Brother Theo smiles thoughtfully. ‘I make the same kind of distinction I make about freedom. If the West Papuans opt for war, if they feel they have the right to do it, I think I can accept it. I think it is one of the fundamental rights of people to look for their way out.’
Were Father Theo not a churchman, you sense he might also agree that, if not this year, then in time the Papuans should be helped to repel their invaders.

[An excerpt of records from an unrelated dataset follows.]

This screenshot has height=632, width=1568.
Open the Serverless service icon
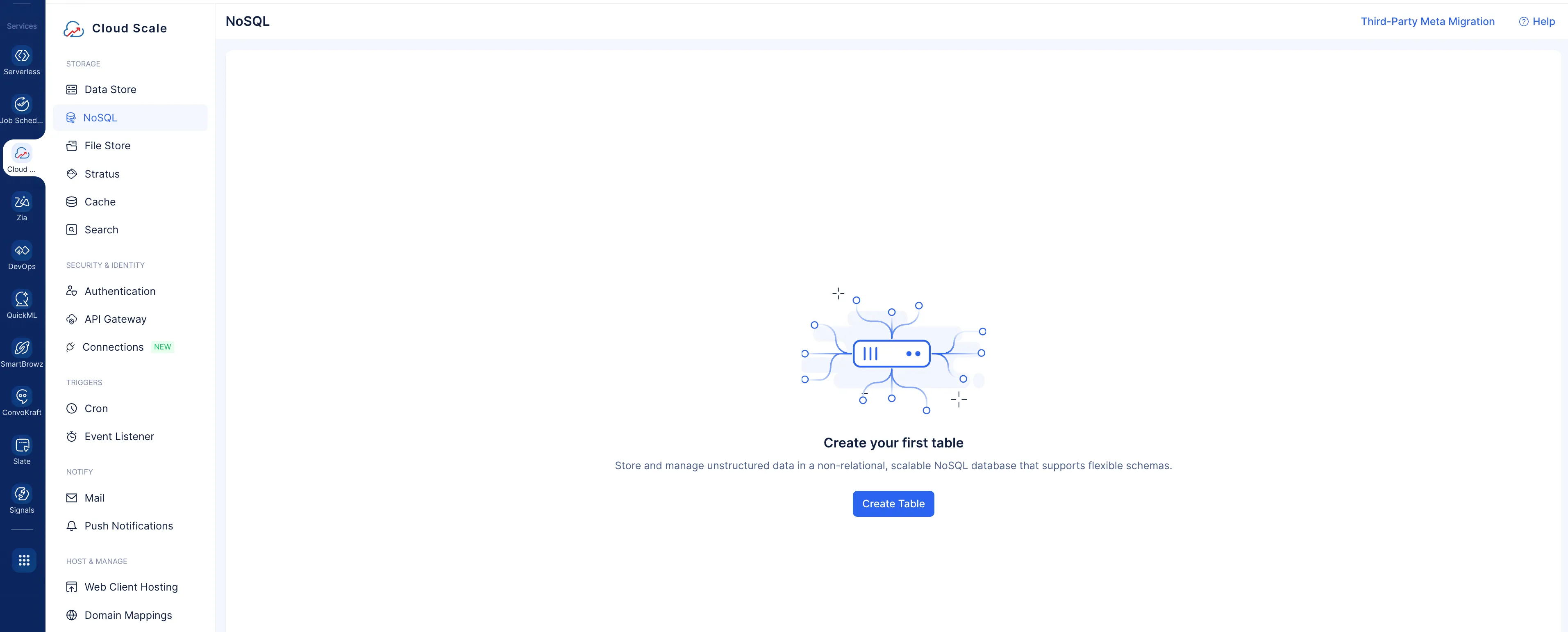22,56
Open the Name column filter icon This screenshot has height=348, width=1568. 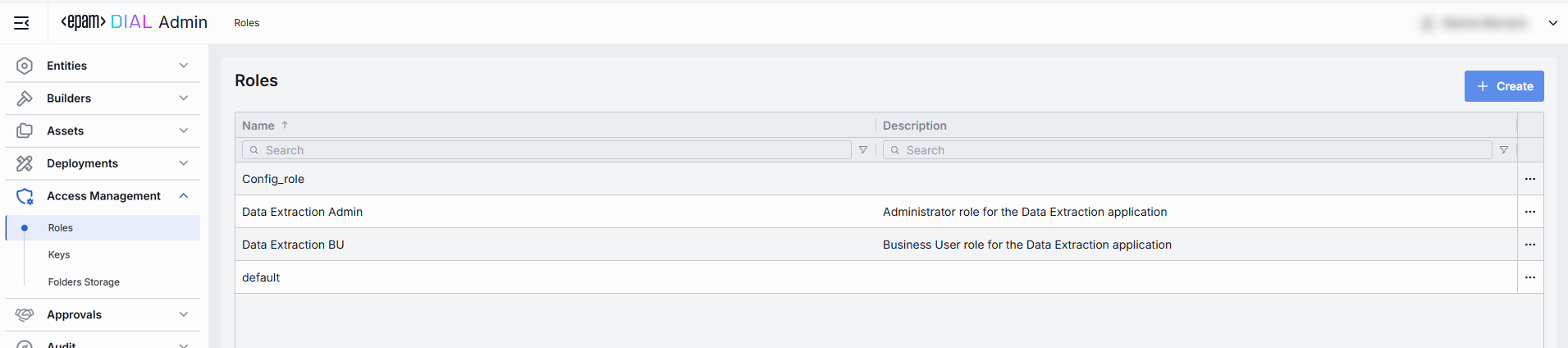(x=863, y=150)
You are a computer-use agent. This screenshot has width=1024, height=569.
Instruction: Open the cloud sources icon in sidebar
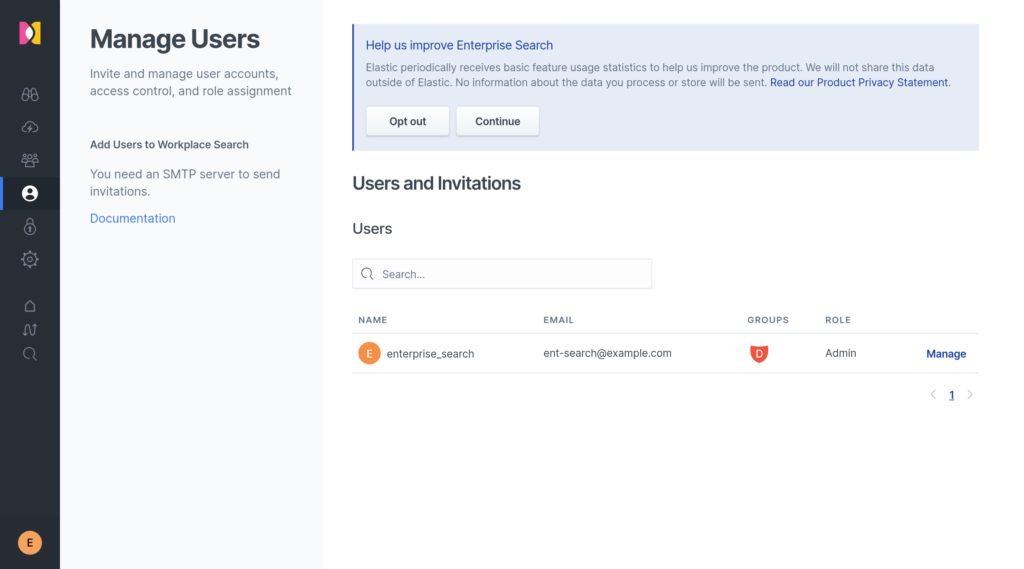pos(30,127)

But that moment will not bring back the Dani and the Yali and the Nduga and the Amungme as they were: as the keepers of the mountains of their ancestors, and the lazy improvisers of punning epic poems; the diggers of fields in which a mountain sun flashes in the irrigation channels at midday; the master-builders of stone fences and precipitous villages that hang, like brown fruit, from the geometrical mountainside; the cheerful warriors anticipating their next scrap, smacking their lips at the taste of a visitor’s Earl Grey tea. It will not revive the generosity of a Hetigima man who presented me with his bow and arrows, the swaggering bravery of another who guided me through enemy territory for the hell of it, nor the curiosity of a little girl who brought her pet piglet to be inspected. By the time it comes, the peoples’ stone fetishes will no longer possess gender and spirituality. Their chiefs will no longer indulge in realpolitik with the missionaries, taking their people to church on Sundays, so they can get on with their pig-stealing and fighting and enjoyment of a joke undisturbed the rest of the week. The nights will no longer be spirit-filled, nor the days lived for the pleasure of the moment. The highland valleys will never again be magically secret and fresh.
And who, in the meantime, because it is the one reparation we can make for the timidity of thirty-three years ago and the future fare of monoculture we’re thrusting on the Papuans by proxy – the developed nations’ sole gift to anyone who lives differently – will take their case back to the United Nations?